Congress asks for immigration, tax changes to help Haitians
Updated 2:10 p.m.
By Ben Pershing and N.C. Aizenman
Members of Congress are gearing up their response to the earthquake in Haiti, drafting legislation to encourage charitable giving and calling on the administration to relax immigration restrictions.
The House is expected to consider legislation Tuesday or Wednesday that would allow people who make charitable donations for Haiti relief to include them in their itemized deductions on their 2009 tax returns. The measure will be introduced jointly by Ways and Means Chairman Charles Rangel (D-N.Y.) and ranking member Dave Camp (R-Mich.).
"This measure provides an immediate benefit for those who have already given and incentive for those who are considering a charitable contribution," Rangel said. Camp added that Americans' donations "can literally mean the difference between life and death to many of those still struggling through this tragedy and devastation."
Congress took the same step in January 2005 to encourage donations after the tsunami that decimated parts of Southeast Asia.
Separately, New York Sens. Chuck Schumer (D) and Kirsten Gillibrand (D) announced Thursday that they were proposing legislation that waive the limits on tax deductions for donations to Haiti relief. Normally, individual taxpayers can only deduct up to 50 percent of their income in a given year. Congress took similar action to abolish that limit temporarily after Hurricane Katrina.
On the immigration front, Senate Foreign Relations Chairman John Kerry (D-Mass.) and 13 fellow committee Democrats, plus Independent Sen. Bernard Sanders (Vt.), wrote to President Obama asking that Haitian immigrants be granted Temporary Protected Status for 18 months. That classification is given to immigrants who can't safely return to their home countries, whether because of a natural disaster, armed conflict or other causes. In this case it would allow Haitian immigrants in the U.S. to send funds back home legally.

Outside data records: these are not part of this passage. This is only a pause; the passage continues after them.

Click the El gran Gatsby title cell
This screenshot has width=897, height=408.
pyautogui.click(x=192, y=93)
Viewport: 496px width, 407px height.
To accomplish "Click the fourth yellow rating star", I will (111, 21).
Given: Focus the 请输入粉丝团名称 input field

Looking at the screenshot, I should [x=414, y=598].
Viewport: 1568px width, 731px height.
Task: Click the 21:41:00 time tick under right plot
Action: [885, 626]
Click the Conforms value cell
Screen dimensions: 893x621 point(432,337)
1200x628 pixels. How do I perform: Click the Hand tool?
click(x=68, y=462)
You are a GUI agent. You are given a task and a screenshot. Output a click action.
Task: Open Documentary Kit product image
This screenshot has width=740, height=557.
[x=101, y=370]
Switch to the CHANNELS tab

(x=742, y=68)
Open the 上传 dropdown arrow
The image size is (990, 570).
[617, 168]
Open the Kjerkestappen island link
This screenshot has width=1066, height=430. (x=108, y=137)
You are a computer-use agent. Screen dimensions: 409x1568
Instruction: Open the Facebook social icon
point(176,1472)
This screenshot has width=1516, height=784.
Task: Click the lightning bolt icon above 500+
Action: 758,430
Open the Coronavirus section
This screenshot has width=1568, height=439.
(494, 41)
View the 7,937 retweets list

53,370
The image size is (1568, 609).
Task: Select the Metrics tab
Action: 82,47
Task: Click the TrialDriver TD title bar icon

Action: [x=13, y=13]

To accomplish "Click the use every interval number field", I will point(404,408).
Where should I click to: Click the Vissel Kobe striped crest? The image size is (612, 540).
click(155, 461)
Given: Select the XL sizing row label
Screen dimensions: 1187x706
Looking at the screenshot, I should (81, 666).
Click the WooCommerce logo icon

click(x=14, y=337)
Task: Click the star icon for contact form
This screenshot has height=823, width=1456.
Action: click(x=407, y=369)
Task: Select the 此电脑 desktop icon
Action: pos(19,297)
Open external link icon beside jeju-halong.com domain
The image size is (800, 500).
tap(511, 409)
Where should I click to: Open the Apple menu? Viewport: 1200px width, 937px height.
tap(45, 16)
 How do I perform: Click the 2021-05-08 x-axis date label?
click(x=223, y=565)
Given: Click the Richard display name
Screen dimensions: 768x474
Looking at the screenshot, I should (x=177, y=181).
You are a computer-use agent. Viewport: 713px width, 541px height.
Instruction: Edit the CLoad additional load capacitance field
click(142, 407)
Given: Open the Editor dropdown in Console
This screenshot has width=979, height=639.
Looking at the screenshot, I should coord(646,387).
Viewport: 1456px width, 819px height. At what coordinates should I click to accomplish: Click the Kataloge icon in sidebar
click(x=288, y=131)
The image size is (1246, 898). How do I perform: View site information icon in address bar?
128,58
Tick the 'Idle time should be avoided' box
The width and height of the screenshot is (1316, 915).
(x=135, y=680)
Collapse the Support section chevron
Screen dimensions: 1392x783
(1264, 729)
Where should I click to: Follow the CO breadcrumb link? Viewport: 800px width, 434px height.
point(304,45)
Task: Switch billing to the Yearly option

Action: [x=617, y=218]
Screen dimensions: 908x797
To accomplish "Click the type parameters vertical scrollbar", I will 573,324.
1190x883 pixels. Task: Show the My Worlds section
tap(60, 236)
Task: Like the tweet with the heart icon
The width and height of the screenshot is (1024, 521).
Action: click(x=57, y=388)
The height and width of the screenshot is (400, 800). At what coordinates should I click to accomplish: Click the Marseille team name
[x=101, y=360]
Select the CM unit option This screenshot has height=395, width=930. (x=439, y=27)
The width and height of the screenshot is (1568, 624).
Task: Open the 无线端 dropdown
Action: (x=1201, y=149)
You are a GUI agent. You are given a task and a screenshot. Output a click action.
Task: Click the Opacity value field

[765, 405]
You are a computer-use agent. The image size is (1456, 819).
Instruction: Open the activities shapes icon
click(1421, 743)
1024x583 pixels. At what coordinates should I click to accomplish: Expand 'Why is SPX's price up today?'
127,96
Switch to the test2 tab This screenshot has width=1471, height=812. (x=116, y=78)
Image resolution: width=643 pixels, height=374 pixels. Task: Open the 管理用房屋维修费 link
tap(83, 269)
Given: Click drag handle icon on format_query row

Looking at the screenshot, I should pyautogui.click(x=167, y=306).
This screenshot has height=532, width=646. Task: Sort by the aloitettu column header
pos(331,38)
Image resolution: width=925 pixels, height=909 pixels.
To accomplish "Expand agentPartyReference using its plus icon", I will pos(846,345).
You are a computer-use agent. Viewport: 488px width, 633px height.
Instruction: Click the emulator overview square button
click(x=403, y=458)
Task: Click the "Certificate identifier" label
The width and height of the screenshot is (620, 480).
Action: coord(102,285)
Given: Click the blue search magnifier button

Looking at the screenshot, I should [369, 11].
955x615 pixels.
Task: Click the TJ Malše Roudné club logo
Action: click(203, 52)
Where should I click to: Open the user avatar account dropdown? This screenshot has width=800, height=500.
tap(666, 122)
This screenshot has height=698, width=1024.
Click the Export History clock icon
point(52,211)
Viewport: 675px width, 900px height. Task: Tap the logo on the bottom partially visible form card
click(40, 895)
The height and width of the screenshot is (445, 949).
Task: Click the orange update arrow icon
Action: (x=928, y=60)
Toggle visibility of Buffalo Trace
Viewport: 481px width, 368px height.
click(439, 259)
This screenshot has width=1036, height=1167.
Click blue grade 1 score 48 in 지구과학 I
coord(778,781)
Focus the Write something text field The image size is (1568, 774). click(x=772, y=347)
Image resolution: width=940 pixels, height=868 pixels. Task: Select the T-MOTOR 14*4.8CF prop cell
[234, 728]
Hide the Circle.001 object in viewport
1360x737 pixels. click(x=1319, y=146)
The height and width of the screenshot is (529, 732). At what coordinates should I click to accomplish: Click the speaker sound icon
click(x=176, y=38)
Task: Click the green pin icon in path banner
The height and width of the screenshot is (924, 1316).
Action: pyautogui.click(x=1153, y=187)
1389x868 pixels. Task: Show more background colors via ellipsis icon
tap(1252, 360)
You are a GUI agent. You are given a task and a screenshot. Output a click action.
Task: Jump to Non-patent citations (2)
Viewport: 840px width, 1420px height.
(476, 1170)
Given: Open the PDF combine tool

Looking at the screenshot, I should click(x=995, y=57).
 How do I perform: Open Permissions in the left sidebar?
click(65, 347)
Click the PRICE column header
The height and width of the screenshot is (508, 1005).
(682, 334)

"The United States granted TPS to Honduras and Nicaragua in 1999, following Hurricane Mitch, and to El Salvador in 2001, following several earthquakes," the senators noted. "Haiti clearly meets the criteria for TPS designation and extending it would be one small way to help address this catastrophe, as well as alleviate additional burdens on American assistance workers."
A committee aide said the panel had not yet gotten a response to its request from the Obama administration.
Sen. Richard Lugar (Ind.), the ranking Republican on the Foreign Relations Committee, echoed the call for TPS status in his own statement.
"It is in the foreign policy interest of the United States and a humanitarian imperative of the highest order to have all people of Haitian descent in a position to contribute towards the recovery of this island nation," Lugar said.
A trio of House Republicans from Florida - Reps. Ileana Ros-Lehtinen, Mario Diaz-Balart and Lincoln Diaz-Balart - made the same request of the administration.
Their endorsement of emergency asylum broadens a lobbying effort that has largely driven by immigrant advocates and lawmakers with long-standing ties to the Haitian American community.
On Friday, Miami Archbishop John C. Favalora and the local Washington-area advocacy group CASA of Maryland also called for the status change, joining leaders of the National Council of La Raza, America's Voice, the Florida Immigrant Advocacy Center and three House Republicans from Florida.
The heads of two national groups that advocate for stricter immigration controls, the Federation for American Immigration Reform and the Center for Immigration Studies, said Thursday that they too would support extending temporary protected status to Haitians in this case.
Beyond those issues it remains to be seen whether Congress will move in the coming weeks to authorize additional foreign aid funds for Haiti. Two-dozen senators wrote to the chamber's leaders and the Appropriations committee Wednesday to ask that they "include robust emergency funds to assist Haiti in the next legislative vehicle before the Senate."
House Foreign Affairs Chairman Howard Berman (D-Calif.) said the crisis "highlights the importance of having sufficiently fast and flexible resources at the ready to respond in a meaningful and effective way. I am in touch with the Administration to determine whether legislation is needed to provide additional humanitarian aid or emergency authorities that would improve our ability to save lives and relieve suffering."